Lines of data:
※
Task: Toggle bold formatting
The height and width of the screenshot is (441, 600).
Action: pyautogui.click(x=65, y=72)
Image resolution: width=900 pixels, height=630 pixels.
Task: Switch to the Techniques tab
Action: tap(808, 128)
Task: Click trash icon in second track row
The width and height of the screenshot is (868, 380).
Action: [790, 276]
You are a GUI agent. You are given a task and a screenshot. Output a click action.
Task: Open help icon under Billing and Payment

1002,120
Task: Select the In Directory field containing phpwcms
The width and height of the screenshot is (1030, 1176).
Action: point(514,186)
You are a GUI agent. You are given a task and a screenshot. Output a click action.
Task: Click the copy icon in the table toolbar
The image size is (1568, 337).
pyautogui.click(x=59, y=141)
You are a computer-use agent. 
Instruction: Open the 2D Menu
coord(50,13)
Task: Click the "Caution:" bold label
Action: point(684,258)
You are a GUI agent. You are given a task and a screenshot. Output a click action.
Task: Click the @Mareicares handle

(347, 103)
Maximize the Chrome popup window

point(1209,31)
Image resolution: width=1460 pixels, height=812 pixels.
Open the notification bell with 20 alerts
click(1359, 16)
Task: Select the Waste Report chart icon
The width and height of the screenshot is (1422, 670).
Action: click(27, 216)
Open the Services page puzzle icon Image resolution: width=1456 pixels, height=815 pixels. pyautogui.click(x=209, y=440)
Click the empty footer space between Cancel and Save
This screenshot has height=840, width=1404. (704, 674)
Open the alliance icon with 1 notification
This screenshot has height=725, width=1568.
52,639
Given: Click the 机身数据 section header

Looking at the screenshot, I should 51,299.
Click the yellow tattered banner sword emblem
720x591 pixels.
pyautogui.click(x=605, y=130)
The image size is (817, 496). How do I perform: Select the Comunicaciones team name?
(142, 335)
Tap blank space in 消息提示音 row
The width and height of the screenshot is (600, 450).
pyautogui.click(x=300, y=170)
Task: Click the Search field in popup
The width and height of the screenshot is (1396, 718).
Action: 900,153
※
EXERCISE GOAL >> Print the rows from the line containing "The image size is (817, 496)." through the last row, reproducing every line verbatim.

RESULT BELOW >>
The image size is (817, 496). How do I perform: Select the Comunicaciones team name?
(142, 335)
Tap blank space in 消息提示音 row
The width and height of the screenshot is (600, 450).
pyautogui.click(x=300, y=170)
Task: Click the Search field in popup
The width and height of the screenshot is (1396, 718).
Action: 900,153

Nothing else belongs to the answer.